国立情報学研究所が実施する社会人エンジニア向け教育プログラムの「トップエスイー」は、2017年3月24日にシンポジウムを開催した。ブロックチェーンの基本から実システム展開での問題点までを網羅した講演が行われた。また、ビッグデータやモデル検査をテーマとしたコンテストの表彰式も実施された。2016年度のトップエスイーの修了式も実施され、修了制作のポスターセッションも開催された。
毎年開催されるトップエスイーシンポジウムでは先端的なソフトウェア開発技術に関する講演が行われている。本年は、株式会社NTTデータ金融事業本部の赤羽喜治氏による「ブロックチェーン技術の現状と将来 第三の革命は本当か?」と題した講演が行われた。ブロックチェーンを組み入れたシステム開発を実践する赤羽氏の講演は、ブロックチェーン技術の本質や現状の限界に迫るものだった。
講演では、ブロックチェーンを単なる仮想通貨の実装技術として捉えるべきではないことが繰り返し強調された。
同社が関わる開発においてもブロックチェーン技術が要求として挙がるようになったものの、実際導入すべきかは、ブロックチェーンの本質を正しく理解した上で冷静な議論が必要であることが指摘された。
また、ブロックチェーンを実装し運用する上で、今現在の状況で一般的な解決策がないようなことや検討が必要とされる事柄を5つの論点として紹介し、エンジニアを始めとしてシステム開発に携わる人が考慮すべき問題点を明確化した。
指摘された論点として、まず、「The DAO Attach問題」と言われる不正なデータが書き込まれた事件を例に出して、(1)不正なデータが混入してしまった場合にどのような対処をすればいいのかということが、現状での大きな問題であることが指摘された。
加えて、(2)一部のノードがダウンしてもシステムは稼働するものの信頼性を保証するには一定以上の台数が稼働する必要があること、(3)ブロックチェーンでシステム全体を作ることはできず一部のみになること、(4)多数のノードを使うからといって負荷分散されるわけでないこと、(5)ネットワーク遅延の問題といった技術的な理解の問題についても挙げられた。
ブロックチェーンの利点ばかりを議論するのではなく、上記のような論点を考慮し、最適なシステム設計をすることで、ブロックチェーンという新しい技術の導入を的確に進める必要性を訴えた。

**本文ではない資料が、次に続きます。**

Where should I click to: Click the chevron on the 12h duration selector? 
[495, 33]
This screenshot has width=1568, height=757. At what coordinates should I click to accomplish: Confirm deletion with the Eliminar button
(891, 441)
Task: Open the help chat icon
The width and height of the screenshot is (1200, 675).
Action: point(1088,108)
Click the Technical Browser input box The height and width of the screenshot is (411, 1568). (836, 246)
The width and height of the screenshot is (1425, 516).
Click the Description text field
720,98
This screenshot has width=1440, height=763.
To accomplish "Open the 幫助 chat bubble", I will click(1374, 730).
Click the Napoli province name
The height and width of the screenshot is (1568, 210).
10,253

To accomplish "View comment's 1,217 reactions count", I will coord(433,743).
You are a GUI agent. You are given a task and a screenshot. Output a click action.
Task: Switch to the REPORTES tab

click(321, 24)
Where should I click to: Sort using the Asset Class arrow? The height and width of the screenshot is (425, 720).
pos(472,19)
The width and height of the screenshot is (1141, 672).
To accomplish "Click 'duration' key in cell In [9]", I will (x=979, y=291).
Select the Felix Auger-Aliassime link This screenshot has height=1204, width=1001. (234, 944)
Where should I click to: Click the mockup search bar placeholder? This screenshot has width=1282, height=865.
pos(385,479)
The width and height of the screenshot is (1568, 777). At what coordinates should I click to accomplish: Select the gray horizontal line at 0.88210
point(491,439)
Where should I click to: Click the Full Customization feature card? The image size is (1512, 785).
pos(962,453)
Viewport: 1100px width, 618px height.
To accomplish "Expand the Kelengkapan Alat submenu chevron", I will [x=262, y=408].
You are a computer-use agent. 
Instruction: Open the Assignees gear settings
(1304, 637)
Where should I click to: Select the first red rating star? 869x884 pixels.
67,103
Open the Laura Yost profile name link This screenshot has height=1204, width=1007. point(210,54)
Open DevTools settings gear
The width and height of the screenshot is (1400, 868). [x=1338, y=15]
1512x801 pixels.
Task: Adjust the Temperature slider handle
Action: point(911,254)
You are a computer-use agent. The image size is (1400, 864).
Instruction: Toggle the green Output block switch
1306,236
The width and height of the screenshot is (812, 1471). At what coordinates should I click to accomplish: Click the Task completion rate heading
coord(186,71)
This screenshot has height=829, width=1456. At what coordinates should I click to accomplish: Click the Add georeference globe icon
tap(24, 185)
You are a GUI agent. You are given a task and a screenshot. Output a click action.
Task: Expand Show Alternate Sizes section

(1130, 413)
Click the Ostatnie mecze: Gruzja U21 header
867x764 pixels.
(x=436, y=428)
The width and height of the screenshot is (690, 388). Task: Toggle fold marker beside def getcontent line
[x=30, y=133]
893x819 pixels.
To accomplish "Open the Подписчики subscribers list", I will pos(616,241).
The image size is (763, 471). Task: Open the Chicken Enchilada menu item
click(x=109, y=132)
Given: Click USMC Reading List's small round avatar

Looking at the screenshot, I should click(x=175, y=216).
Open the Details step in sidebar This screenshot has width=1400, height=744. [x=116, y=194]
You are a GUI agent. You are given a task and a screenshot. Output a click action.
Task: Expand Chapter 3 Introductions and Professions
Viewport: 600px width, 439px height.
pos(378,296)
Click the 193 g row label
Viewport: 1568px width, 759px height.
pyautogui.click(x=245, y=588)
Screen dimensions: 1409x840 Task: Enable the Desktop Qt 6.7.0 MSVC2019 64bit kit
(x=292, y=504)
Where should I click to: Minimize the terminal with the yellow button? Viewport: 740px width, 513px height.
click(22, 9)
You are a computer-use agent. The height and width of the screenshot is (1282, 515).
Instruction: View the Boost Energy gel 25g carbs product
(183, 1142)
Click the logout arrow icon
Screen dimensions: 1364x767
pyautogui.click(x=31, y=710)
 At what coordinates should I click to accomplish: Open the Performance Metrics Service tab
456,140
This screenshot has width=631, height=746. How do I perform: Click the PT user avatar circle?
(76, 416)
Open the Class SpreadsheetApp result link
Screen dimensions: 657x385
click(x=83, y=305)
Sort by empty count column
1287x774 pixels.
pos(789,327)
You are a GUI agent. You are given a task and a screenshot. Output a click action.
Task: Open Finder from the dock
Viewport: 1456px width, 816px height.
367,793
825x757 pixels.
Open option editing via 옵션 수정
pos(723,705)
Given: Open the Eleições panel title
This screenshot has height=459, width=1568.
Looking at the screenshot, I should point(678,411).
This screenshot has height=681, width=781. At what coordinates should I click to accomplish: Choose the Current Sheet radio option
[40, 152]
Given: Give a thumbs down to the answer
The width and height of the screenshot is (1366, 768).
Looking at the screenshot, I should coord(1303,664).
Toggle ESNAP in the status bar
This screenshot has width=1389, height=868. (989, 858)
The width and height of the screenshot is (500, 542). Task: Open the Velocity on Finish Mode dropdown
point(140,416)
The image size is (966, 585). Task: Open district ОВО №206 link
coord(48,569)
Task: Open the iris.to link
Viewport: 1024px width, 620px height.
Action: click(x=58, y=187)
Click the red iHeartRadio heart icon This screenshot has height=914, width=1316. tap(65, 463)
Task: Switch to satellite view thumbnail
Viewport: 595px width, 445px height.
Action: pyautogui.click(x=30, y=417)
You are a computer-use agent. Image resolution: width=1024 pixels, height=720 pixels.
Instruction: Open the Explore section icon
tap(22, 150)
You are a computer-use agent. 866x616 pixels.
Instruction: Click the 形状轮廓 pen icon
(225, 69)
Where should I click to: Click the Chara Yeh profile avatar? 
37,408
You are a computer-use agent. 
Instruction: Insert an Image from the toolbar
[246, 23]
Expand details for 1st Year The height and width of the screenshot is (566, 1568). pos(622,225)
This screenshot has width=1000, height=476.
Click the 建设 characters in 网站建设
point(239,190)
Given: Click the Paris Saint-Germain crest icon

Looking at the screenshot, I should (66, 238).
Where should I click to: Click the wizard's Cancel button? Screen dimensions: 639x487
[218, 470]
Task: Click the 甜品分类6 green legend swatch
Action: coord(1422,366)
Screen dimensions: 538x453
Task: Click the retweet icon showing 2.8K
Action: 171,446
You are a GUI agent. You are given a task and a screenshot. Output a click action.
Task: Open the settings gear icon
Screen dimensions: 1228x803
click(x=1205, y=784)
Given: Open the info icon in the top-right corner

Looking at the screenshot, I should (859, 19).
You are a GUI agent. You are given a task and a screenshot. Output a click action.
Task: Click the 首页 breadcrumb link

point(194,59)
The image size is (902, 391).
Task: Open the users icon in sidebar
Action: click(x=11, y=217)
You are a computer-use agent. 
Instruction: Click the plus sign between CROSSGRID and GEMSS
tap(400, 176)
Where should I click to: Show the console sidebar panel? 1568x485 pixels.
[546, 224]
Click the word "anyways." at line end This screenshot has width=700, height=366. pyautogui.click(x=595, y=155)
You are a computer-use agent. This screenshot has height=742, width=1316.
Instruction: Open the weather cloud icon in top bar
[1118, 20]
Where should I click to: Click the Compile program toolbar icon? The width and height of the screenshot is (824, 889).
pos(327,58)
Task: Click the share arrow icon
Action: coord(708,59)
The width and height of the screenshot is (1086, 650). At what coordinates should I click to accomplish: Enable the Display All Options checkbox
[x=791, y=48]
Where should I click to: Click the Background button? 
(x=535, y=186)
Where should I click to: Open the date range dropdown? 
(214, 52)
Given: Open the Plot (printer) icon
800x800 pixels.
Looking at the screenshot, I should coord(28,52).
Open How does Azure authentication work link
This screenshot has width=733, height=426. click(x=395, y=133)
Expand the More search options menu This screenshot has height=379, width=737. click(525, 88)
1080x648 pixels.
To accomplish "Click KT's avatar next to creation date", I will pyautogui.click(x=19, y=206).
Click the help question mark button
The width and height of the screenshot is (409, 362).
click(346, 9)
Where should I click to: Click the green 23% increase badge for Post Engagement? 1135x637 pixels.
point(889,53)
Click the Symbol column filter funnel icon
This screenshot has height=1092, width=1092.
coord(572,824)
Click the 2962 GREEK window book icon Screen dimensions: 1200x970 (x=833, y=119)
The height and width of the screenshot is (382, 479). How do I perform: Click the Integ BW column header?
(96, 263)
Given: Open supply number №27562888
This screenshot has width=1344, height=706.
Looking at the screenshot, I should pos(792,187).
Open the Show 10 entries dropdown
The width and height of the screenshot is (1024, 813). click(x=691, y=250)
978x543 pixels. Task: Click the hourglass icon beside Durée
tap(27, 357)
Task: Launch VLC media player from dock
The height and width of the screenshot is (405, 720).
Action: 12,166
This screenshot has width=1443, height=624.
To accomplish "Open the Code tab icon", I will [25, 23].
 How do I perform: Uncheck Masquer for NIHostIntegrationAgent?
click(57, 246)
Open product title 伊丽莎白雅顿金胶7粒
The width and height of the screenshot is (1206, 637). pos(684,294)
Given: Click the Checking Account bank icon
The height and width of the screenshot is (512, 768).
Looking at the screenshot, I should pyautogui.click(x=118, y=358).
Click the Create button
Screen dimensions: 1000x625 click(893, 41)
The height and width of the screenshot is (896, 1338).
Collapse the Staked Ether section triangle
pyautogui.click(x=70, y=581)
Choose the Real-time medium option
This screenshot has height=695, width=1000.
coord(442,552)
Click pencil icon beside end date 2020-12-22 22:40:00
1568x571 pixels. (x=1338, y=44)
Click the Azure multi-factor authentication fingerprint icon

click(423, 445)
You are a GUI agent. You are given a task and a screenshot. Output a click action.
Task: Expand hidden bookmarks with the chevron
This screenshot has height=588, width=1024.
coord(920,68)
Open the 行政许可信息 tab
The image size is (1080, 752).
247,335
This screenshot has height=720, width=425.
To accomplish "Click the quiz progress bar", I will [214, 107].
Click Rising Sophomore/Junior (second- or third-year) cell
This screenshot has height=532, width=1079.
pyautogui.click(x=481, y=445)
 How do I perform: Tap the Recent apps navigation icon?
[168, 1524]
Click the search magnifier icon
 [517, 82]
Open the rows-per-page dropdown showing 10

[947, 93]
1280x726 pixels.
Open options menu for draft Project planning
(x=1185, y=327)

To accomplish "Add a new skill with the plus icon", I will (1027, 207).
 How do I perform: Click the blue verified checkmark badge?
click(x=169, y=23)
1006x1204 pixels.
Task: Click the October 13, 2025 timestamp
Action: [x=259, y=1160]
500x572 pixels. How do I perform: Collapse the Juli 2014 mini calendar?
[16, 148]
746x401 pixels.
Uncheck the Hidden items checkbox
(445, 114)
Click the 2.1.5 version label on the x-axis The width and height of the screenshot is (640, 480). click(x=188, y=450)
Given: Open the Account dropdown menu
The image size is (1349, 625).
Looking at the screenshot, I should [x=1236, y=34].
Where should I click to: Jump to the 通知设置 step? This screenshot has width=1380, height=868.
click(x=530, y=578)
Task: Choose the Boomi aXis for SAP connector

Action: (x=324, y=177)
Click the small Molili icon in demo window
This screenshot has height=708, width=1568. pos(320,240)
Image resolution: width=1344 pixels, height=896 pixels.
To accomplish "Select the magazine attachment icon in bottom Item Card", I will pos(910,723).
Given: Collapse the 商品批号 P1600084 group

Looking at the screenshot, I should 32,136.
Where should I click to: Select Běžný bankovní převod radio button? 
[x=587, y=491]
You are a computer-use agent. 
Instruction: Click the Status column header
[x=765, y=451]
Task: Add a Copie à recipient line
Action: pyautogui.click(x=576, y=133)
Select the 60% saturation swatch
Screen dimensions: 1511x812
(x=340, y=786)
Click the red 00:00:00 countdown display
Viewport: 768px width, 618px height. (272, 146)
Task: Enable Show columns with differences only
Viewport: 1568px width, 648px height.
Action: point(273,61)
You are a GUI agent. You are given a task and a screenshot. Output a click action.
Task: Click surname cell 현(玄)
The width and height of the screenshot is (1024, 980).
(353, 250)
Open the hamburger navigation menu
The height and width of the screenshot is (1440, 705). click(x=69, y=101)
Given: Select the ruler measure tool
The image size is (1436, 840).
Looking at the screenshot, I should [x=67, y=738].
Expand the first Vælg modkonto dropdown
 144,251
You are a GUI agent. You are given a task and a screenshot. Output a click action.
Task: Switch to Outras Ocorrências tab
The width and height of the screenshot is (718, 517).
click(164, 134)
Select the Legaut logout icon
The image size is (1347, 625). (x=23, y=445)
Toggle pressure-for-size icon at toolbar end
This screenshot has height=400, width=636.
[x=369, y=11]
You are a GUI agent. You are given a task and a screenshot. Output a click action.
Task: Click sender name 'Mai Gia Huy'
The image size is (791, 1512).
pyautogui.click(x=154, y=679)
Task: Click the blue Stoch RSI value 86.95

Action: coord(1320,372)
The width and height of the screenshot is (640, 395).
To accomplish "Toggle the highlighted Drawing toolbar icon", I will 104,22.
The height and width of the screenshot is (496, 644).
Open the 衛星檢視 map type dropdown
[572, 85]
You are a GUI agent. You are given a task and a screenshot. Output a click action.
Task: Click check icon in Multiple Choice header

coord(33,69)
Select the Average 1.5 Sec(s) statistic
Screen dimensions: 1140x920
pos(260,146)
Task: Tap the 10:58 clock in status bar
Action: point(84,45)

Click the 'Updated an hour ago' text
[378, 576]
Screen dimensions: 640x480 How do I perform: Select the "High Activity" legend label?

トップエスイーシンポジウムでは他にも2017年3月に実施されたソフトウェア開発の先端的な技術を競うオンラインコンテスト「トップエスイーコンテスト」の表彰式が行われた。同コンテストは、ビッグデータの処理能力を競うコンテスト「BiPCon」と、システムの設計情報からモデル検査という手法を用いて不具合を発見するといった内容のコンテスト「MoCCon」が実施された。それぞれのコンテストについて、結果発表や応募内容の講評が行われ、入賞者に対しての授賞式も行われた。表彰式では、コンテストを後援した文部科学省の研究振興局参事官(情報担当)の榎本剛氏より、賞状と副賞のApple Watch Series 2の目録が手渡された。